Oh, I bought a Zune and I'm going to look into to training for the next olympics. Tony said we could do the marathon, but I'm definitely not down for that, haha. We'll see. At least I'm swimming and lifting. I hate not doing anything. Oh, and I need some new friends. If you're my friend and you happen to be reading this for some reason, you should probably get more active and spontaneous. I am, but it sucks doing awesome stuff by yourself with no one to be a part of it. So, don't be surprised if I'm out by myself up in Portland just walking around taking pictures or in Salem at the Waterfront just watching people or jumping over things. Man, I'm seriously getting freaking bored. Even drawing. If you're a drawer, let's do some com..whatever they're called. Let's get some people together and start sketching, pass it along or whatever and do stuff together.
By the way, I HATE VIDEO GAMES!!!
Alright, I'm gonna go clean the stuff and make some beer. Real beer. That DOESN'T taste like water.
Oh right, I need to write a song about needing to take care of someone. Like, having an older brother with down syndrome or who's a quadraplegic and can't do anything for himself or something like that. It'll be about this person who needs to be this other person's crutch, which gives them the focus they need in there life.

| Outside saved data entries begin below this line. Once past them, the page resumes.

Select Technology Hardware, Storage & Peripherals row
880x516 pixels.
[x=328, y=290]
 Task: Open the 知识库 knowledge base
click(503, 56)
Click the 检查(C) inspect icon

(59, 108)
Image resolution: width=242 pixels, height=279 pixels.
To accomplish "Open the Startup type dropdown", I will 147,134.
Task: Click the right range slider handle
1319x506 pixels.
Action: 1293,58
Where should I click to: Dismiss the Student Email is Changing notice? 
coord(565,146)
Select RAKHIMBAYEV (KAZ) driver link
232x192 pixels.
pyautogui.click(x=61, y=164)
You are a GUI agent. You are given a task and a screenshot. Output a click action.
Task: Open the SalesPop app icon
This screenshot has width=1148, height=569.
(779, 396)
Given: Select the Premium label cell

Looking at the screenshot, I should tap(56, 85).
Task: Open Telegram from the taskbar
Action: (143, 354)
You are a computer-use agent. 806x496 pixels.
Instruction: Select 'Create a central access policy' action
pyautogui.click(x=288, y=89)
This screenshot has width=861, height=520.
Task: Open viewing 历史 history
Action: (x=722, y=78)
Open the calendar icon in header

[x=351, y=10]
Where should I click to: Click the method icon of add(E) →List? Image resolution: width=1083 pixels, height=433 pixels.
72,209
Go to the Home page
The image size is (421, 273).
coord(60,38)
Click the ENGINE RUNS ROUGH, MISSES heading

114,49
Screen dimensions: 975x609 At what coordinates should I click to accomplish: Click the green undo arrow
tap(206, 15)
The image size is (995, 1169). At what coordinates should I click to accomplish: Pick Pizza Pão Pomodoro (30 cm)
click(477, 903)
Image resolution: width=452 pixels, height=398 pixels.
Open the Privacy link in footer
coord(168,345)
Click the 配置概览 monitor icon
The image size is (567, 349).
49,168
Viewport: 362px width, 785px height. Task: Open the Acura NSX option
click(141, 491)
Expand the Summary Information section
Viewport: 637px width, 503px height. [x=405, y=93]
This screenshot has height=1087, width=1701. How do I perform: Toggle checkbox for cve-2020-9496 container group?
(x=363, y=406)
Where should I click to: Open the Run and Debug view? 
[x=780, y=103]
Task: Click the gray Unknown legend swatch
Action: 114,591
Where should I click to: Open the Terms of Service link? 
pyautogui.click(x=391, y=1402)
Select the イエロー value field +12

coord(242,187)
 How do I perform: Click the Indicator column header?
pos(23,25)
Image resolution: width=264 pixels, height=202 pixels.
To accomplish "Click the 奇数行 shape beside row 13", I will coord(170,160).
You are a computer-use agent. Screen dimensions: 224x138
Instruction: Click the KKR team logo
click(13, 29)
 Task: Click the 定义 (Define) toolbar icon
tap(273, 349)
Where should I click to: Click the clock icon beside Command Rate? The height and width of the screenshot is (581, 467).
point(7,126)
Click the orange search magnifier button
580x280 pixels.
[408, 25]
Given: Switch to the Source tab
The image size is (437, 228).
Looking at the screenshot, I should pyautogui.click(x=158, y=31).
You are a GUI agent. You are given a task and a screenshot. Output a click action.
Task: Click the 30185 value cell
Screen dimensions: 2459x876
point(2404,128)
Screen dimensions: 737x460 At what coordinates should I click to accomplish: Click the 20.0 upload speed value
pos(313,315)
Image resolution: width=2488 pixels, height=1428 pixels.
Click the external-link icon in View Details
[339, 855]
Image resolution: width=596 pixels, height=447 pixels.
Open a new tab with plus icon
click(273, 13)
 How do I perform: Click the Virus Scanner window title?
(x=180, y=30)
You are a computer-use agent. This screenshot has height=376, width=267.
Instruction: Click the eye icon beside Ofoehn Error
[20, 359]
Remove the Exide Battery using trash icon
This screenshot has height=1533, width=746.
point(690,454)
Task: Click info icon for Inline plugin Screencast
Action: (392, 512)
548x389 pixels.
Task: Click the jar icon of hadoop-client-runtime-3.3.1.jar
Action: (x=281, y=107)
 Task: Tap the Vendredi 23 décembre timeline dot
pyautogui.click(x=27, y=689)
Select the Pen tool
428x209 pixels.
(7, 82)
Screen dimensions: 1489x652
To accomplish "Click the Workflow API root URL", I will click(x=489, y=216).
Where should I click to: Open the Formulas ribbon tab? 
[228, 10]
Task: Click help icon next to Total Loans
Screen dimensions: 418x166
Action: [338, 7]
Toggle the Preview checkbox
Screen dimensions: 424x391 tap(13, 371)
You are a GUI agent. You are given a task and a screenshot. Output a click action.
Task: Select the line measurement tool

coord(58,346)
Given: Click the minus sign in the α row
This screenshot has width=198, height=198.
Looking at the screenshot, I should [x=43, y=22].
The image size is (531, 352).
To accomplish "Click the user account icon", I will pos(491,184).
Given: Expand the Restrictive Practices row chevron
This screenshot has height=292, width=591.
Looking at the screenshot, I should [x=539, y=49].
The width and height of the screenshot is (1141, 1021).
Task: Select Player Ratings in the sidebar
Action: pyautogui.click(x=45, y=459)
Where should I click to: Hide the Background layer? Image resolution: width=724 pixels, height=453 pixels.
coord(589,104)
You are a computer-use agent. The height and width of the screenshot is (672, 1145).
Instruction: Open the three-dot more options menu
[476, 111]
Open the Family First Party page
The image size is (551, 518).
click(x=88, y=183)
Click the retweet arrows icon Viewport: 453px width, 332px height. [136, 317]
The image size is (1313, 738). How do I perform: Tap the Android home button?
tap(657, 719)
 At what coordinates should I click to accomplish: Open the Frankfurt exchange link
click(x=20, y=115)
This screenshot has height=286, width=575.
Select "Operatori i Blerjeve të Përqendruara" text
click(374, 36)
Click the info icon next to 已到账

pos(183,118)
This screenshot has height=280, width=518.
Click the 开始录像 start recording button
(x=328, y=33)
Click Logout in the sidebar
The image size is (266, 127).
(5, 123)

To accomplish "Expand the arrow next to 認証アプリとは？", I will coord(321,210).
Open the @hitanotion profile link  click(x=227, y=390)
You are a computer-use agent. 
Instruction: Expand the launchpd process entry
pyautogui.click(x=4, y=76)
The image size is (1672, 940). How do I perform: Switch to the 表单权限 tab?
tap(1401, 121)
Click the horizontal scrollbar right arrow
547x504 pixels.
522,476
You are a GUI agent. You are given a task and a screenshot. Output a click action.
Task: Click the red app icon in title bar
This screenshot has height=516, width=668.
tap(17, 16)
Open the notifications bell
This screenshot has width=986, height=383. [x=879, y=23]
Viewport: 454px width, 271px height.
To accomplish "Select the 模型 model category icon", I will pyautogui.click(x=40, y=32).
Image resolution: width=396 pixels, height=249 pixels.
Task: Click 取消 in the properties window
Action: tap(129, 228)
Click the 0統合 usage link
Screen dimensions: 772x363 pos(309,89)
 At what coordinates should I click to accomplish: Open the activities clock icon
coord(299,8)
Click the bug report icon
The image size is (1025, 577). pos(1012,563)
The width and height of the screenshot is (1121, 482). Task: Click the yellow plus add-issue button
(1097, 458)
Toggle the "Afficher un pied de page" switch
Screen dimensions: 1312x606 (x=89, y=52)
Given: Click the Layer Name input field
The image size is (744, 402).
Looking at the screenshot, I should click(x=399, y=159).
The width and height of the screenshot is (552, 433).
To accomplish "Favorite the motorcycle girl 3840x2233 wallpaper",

Your crutch, your stilt, your circley chair,
Whatever you need, I wanna be there,
You're the figure on my fireplace, the snowcap on my mountain,
I'll hold you up forever, Just don't bow out before the curtain...
Closes.

Wednesday, December 12, 2007

I'm back!

Hey, so I've been back now for a little while, about three or four months now. I don't write much because I always think I could be doing something better with my time during the day. Usually it turns out that I waste a lot of time staying in bed until the early afternoon, then when I can't get to sleep at night, you get to see some newish rantings spurred by an hour or so of craigslist browsing.
That'll be all for now. See you on the next sleepless night.

-N

Thursday, May 24, 2007

Today it is raining.



I just found a full bottle of vodka and a can of chu-hi on my windowsill. I totally forgot about both of them.
It's raining right now.
Weather here is crazy, haha. Yesterday it was warm and sunny, today it's raining. And I guess it's even hotter and muggier back home.
School's been out since Tuesday because of a measles outbreak. Waseda is one of the three biggest school's in Japan, and they're not letting any students on campus or in any building.